Sur la platine d’Extraa

Extraa est né en 2019 de cinq années d’amitié entre Antoine et Alix (d’où le double « a »), deux musiciens français déjà aguerris. Accompagnés de Pedro (basse) et Thomas (guitare), ils sortent en 2020 un premier album, “Baked”, sur le valeureux label Requiem pour un Twister. Son successeur est arrivé en novembre sous le titre “Out of Phase”. On y retrouve une indie pop de belle facture, variée, aux mélodies fortes et aux sons très organiques, empreinte à la fois de vigueur et de mélancolie.
Chaque morceau est finement ciselé (avec notamment l’apport de cordes, déjà présentes sur le disque précédent), tout en dégageant une impression de spontanéité, à la façon des derniers Beatles qui semblent être une référence ici. L’usage de l’anglais y apparaît comme un choix logique, même si une reprise de “Quand la ville dort” de Niagara s’est glissée parmi les dix morceaux. On pense souvent aux années 90, aussi bien du coté de la Britpop que du rock alternatif américain (Breeders, Eels, Pavement…), et Alix revient également sur certains titres à ses débuts plus folk sous l’alias Melody Says. La sélection que le groupe nous a livrée confirme ces impressions, tout en ouvrant vers d’autres genres. A découvrir ci-dessous.

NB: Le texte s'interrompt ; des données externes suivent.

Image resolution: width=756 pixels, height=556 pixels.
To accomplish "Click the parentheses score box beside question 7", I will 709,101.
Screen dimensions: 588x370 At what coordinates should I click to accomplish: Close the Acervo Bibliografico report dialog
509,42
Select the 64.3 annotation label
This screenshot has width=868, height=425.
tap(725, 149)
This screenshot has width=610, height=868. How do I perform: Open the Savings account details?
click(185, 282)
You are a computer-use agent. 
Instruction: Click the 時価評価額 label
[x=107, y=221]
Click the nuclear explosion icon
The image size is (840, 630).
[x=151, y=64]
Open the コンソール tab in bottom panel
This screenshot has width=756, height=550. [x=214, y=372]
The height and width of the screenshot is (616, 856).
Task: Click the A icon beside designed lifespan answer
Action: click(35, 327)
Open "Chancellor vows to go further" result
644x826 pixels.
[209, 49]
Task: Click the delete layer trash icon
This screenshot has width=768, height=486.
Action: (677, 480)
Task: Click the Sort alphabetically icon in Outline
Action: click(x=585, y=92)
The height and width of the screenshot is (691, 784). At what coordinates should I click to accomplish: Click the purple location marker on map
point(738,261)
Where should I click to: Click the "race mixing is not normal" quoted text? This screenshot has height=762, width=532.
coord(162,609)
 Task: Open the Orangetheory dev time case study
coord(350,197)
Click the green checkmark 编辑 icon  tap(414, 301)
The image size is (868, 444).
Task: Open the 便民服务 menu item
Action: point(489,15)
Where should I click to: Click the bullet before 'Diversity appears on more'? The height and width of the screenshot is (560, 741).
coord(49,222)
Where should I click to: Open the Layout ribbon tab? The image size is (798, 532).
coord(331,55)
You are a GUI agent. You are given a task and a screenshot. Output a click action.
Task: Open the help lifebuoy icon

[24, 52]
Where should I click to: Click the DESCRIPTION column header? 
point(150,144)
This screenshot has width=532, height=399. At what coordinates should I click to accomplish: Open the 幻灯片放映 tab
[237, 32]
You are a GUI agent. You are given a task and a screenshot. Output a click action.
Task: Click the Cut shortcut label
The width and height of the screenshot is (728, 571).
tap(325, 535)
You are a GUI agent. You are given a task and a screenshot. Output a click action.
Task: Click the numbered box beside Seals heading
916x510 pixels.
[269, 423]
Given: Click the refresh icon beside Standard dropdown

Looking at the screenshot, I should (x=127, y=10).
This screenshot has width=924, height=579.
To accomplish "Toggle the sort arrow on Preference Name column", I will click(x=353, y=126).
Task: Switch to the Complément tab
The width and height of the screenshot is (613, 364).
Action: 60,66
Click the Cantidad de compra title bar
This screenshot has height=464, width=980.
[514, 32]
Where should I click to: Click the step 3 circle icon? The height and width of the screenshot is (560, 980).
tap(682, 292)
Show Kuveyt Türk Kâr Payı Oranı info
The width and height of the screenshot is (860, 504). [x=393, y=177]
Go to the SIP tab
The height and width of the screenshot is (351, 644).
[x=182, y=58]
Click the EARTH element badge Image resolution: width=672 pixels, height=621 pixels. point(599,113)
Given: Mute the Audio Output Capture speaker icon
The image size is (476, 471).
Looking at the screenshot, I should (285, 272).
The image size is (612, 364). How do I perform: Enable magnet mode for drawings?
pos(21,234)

Blur – No Distance Left to Run 

Antoine : « Sans doute la chanson de rupture la plus juste et tristement fataliste jamais écrite. Peu de gens le savent, mais la relation Justine Frischmann (leadeuse de feu Elastica) / Damon Albarn a inspiré aux deux stars de la Britpop des chansons d’amour phares de leur discographie, parfois un peu dark : “Beetlebum”, “Tender”, “Stutter” et “No Distance Left to Run”, entre autres. Ce dernier titre, c’est l’incursion parfaite du réel qui nous broie dans l’écriture musicale, loin des clichés mielleux et sans inspiration des poncifs de la pop moderne, car quitte à ce que la radio nous bassine H24 les oreilles avec des chansons d’amour, autant que celles-ci soient écrites avec un minimum de talent et de sincérité. »


Isolde Lasoen – Oh Dear 

Alix : « Comment ne pas craquer sur cette intro en écoutant ce break de batterie arriver sur cette ligne de basse si cool ? Isolde Lasoen est une artiste incroyable ! Batteuse venant de la scène jazz, elle est aussi compositrice, auteure, chanteuse, elle porte elle-même tout cet univers ultra bien écrit et enregistré. J’adore le côté cinématique de ses compositions, sur ce morceau c’est presque de la pop orchestrale, chaque petit détail est parfait. »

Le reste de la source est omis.